Anything less, I saved the drop system, ugh.

Endurance
04-01-2014, 08:16 AM
I'm thinking that venting would have been more of a problem when we had flush toilets that dropped 5 to 7 gallons in a flush. But today's more modern flush toilets use 1.5 or 1.6 gallons per flush. That's not a whole lot more water than an RV-style drop toilet would flush considering that proper use of the RV-style toilet would be to run some water into the bowl before you use it for solid waste.

easttnboater
04-01-2014, 08:31 AM
I am with you Endurance. I am actually a former plumber. The new toilets do not use as much water. They do flush pretty quickly though, but a 3/4 vent should be able to handle the airflow. Way back at the beginning of this I said as long as he had no problems pumping out with his drop toilet, he should not have any in the future.

I am pretty sure it would cause problems at the dock where I am. I do not think the solids (non-macerated) would make it through the dock's pump out system with out clogging it somewhere.

What a crappy subject.

dalehollow
04-01-2014, 01:57 PM
Reading the above, I became concerned over the vent issue, BUT, In short it doesnt appear that will be an issue.
The tank was filled completly 99% clear water. It still flushed.

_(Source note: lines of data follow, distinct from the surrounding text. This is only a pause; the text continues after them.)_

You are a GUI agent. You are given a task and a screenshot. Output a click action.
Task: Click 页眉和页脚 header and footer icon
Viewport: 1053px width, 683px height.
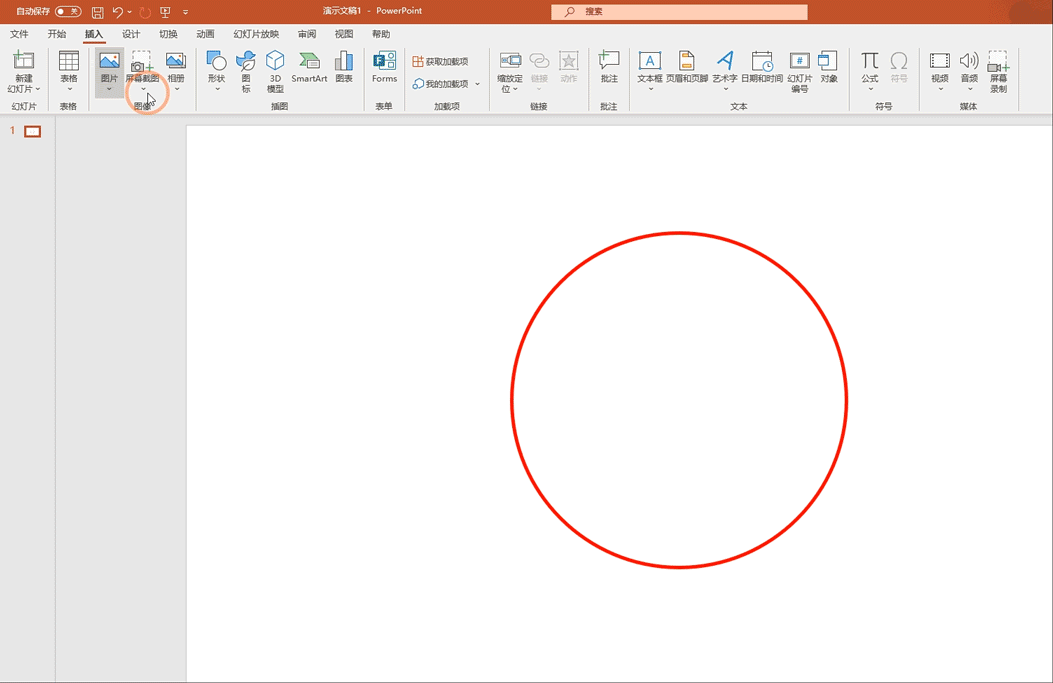pos(687,68)
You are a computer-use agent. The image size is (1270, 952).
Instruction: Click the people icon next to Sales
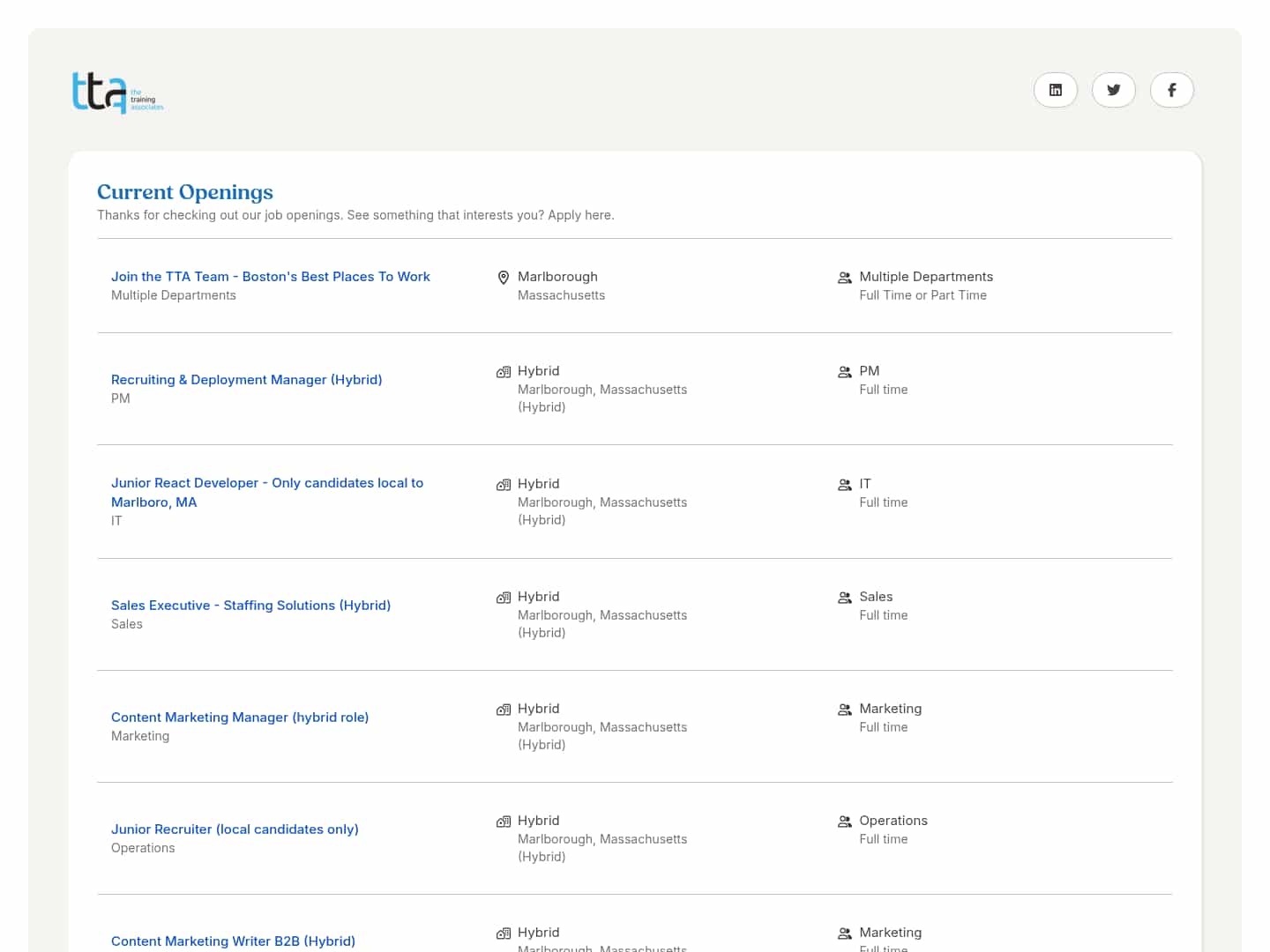pyautogui.click(x=844, y=598)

The second to the last flush I saw a slight gurgle. The last flush with solid's gurgled even more but cleared.
This clued me to check my tank level and it was FULL. (perhaps next issue a tank level device is in order) semi clear plastic tank

Today I pumped out, and when the holding tank cap was taken off there was waste water at nearly at the top of the cap. (hopefuly that won't happend again)

So at capacity it vented enough for the last flush, The next issue will be be how much I can minimize the gallons I use an still get a proper flush.........

through this site the everyones input was helpful.